--- Dataset entries Enclosed Below ---
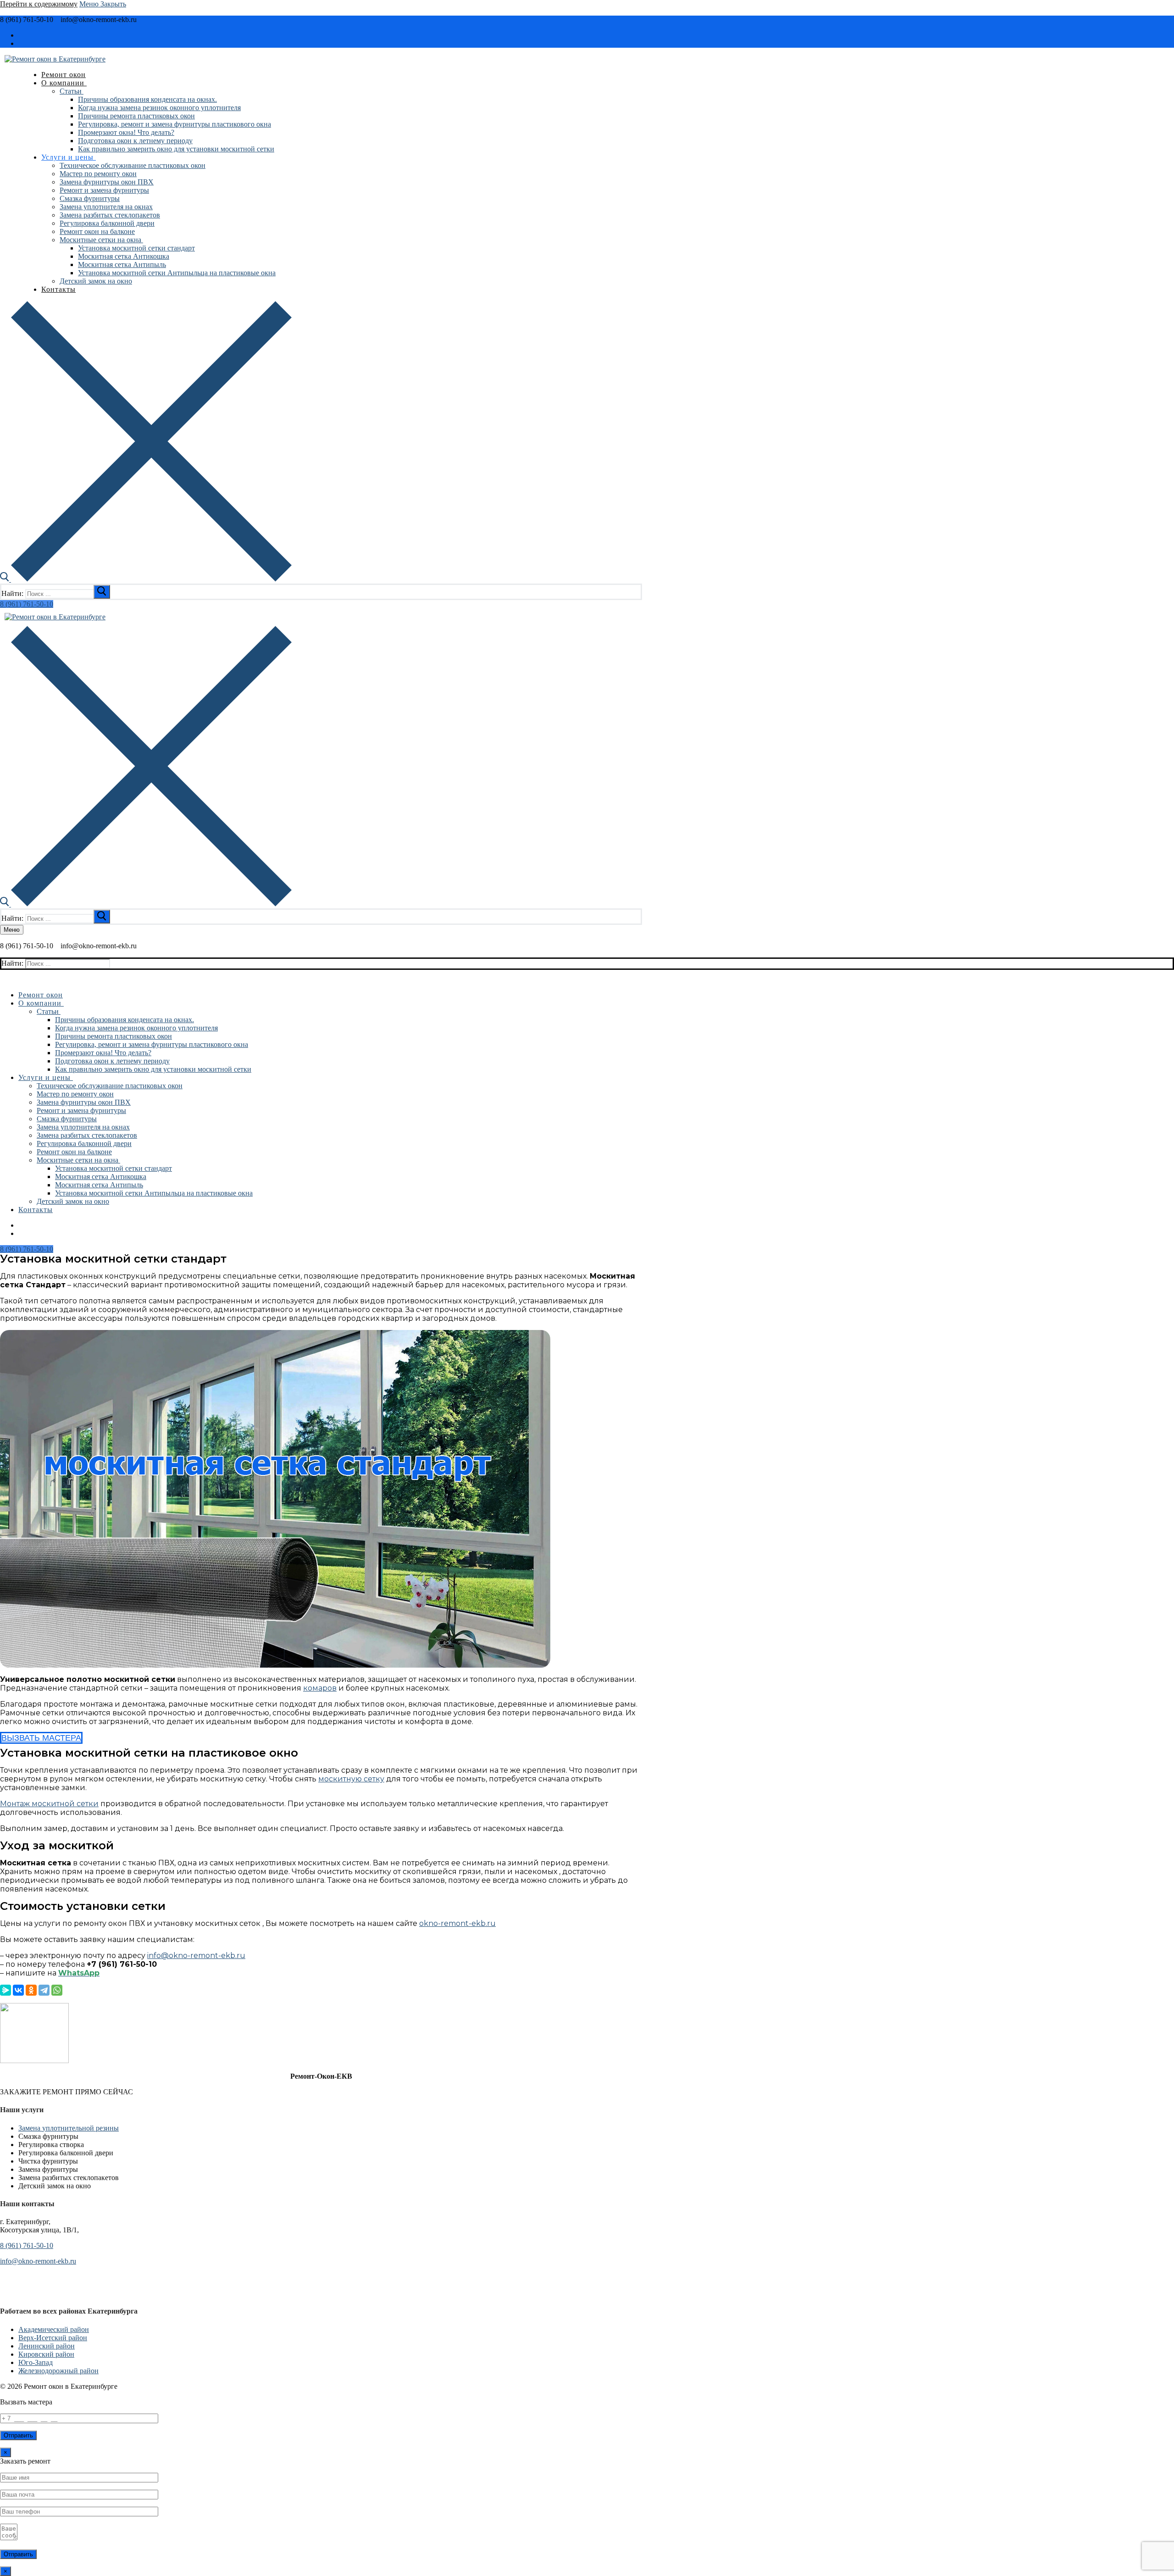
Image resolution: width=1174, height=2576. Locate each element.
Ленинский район (46, 2346)
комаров (320, 1688)
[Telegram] (44, 1990)
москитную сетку (351, 1779)
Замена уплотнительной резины (68, 2128)
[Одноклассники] (31, 1990)
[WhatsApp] (56, 1990)
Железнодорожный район (58, 2371)
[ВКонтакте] (18, 1990)
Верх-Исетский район (52, 2338)
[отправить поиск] (102, 592)
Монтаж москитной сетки (49, 1803)
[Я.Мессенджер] (5, 1990)
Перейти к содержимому (39, 4)
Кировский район (46, 2354)
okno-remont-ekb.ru (457, 1923)
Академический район (53, 2329)
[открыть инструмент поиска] (146, 579)
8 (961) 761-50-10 (26, 604)
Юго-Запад (35, 2362)
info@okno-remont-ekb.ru (196, 1955)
--- End of Enclosed Dataset entries ---
* Problem requirements *
Nothing but the lines from the first line of the records above to the line with "[открыть инструмент поиска] (146, 579)", inclusive, should be transcribed exactly, and the pictures must be left out.

* Result *
Image resolution: width=1174, height=2576. Locate each element.
Ленинский район (46, 2346)
комаров (320, 1688)
[Telegram] (44, 1990)
москитную сетку (351, 1779)
Замена уплотнительной резины (68, 2128)
[Одноклассники] (31, 1990)
[WhatsApp] (56, 1990)
Железнодорожный район (58, 2371)
[ВКонтакте] (18, 1990)
Верх-Исетский район (52, 2338)
[отправить поиск] (102, 592)
Монтаж москитной сетки (49, 1803)
[Я.Мессенджер] (5, 1990)
Перейти к содержимому (39, 4)
Кировский район (46, 2354)
okno-remont-ekb.ru (457, 1923)
Академический район (53, 2329)
[открыть инструмент поиска] (146, 579)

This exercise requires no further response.